Last month, Mottley at the UN Climate Summit in Glasgow called for $500 billion in annual issuance of Special Drawing Rights, an IMF currency, to finance a transition to renewable energy and limit the rise in global temperatures.
Without such financing, small countries would have to borrow to pay for the mitigation of climate change that has principally resulted from carbon dioxide emissions in the world’s major nations, Mottley said in an interview at the Reuters Next conference yesterday.
“The moral position has always been that the polluter must pay,” she said. “Now what’s the reality? The G20 countries have contributed 80 percent of greenhouse gases and have contributed virtually nothing” to help finance mitigation efforts.

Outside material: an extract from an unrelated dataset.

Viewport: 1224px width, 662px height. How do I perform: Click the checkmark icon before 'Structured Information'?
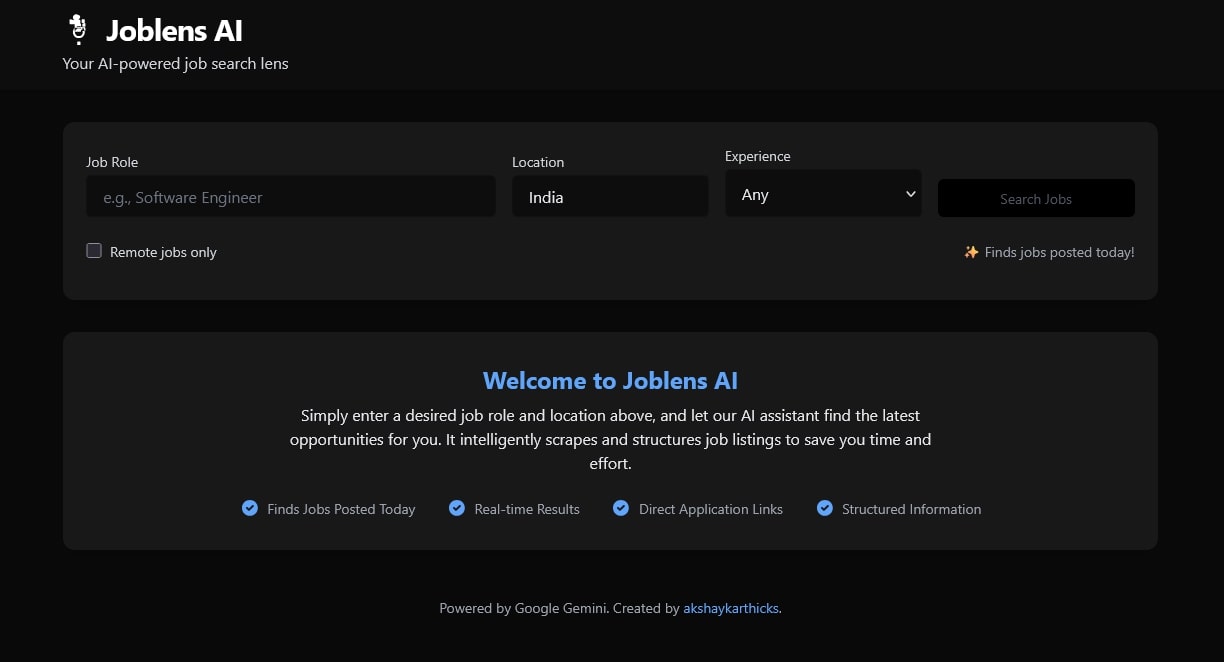tap(825, 508)
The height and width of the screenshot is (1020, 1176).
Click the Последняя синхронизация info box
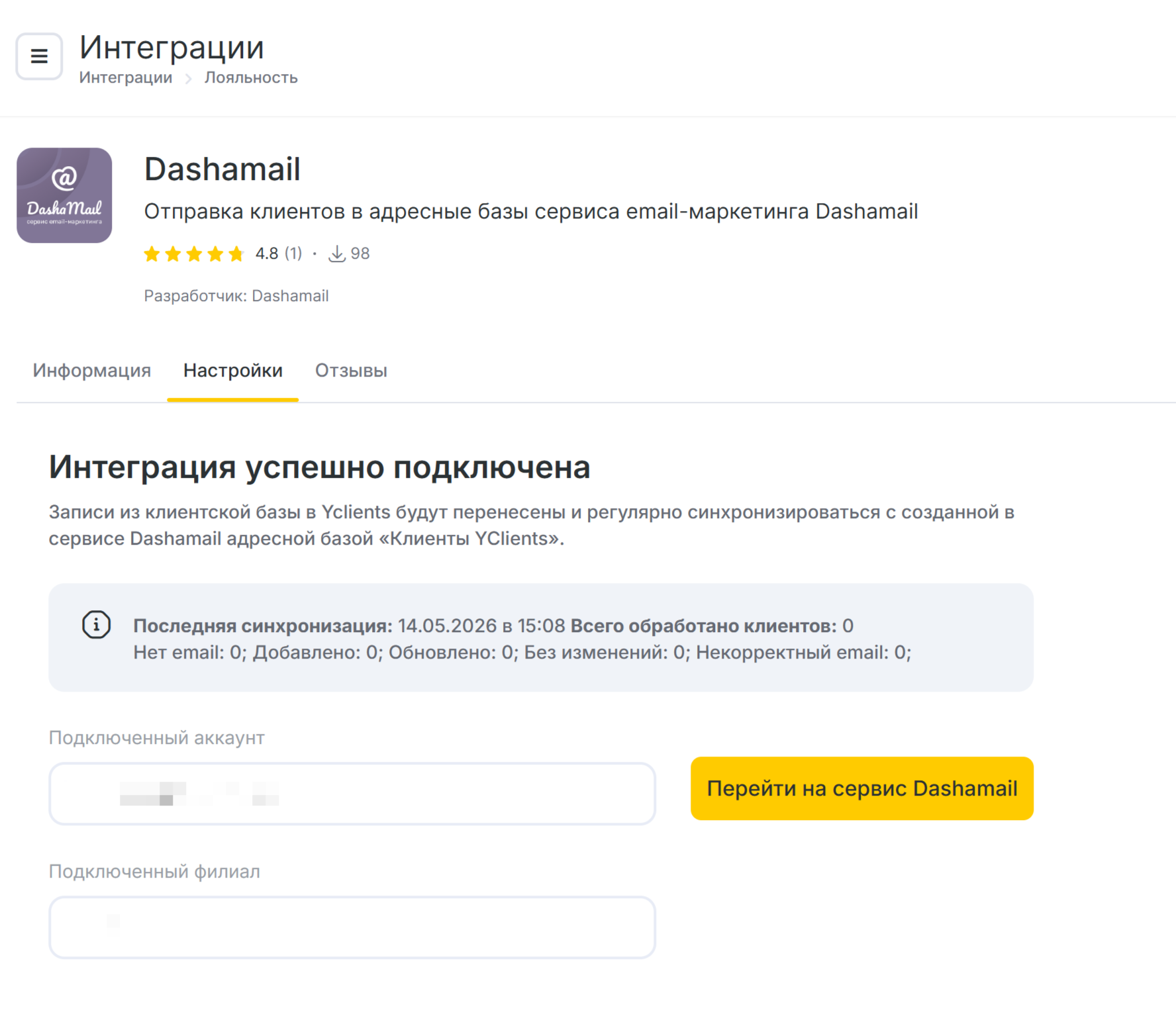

The International Monetary Fund did not immediately respond to a request for comment.
Mottley has in recent months emerged as a voice for island nations that face the greatest risks from global warming.
Rising temperatures and sea levels are already affecting Barbados by shrinking its already-limited water supply, forcing villages to relocate from the coastline, and contaminating existing freshwater reserves with sea water.
Guaranteed financing for climate adaptation will help limit temperature increases to 1.5 degrees Celsius above pre-industrial levels, she said, referring to what scientists call a threshold for preventing severe effects of climate change.
“This thing has the ability to undermine our societies fundamentally and let us find a way, therefore, of adapting to this new reality,” she said. “It will require funding, and we don’t feel that all of the sudden it should come as debt, quite frankly, because we didn’t put ourselves here.”
The IMF this year issued $650 billion in Special Drawing Rights in its largest-ever such allocation as part of its response to the economic effects of the pandemic.
Mottley has noted that central banks of the world’s wealthiest countries have in the last decade injected $25 trillion into their economies as part of monetary stimulus efforts known as “quantitative easing.”
She has argued that similar amounts should be invested in adapting to climate change.
“Bottom line is, however, that the time lines that we have to adapt are not very long,” she said. “And therefore we say let’s at least take the funding issue out of it and provide greater levels of certainty for it.”